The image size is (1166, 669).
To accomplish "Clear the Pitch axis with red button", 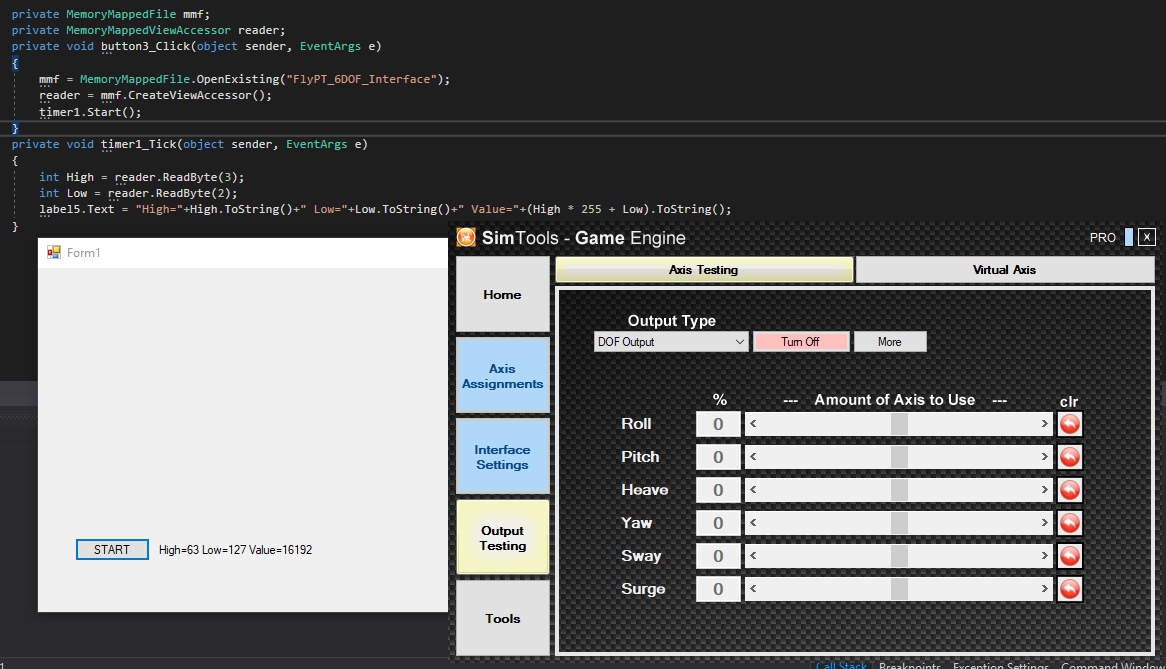I will pos(1069,456).
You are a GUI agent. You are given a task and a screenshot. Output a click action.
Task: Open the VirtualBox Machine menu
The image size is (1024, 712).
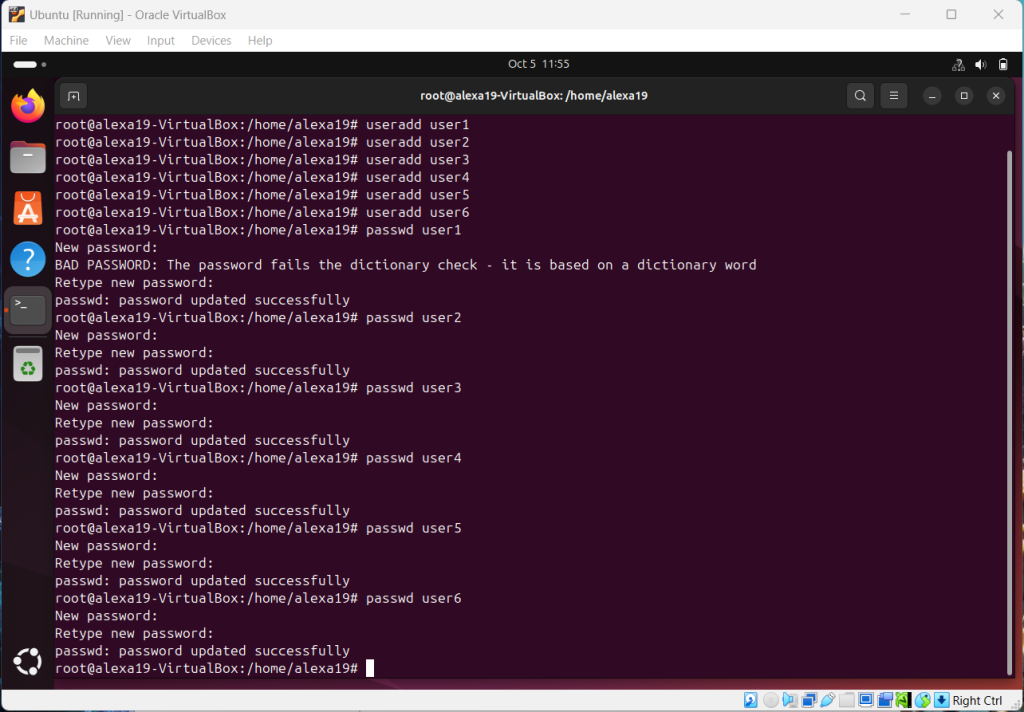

-------------------------

- [Task brief]
Reproduce the span beginning at the line with "Task: Open the VirtualBox Machine menu" and ending at the last line of the entries above, inclusive, exactly as it stands. Exclude the pictures.

- [Problem solution]
Task: Open the VirtualBox Machine menu
The image size is (1024, 712).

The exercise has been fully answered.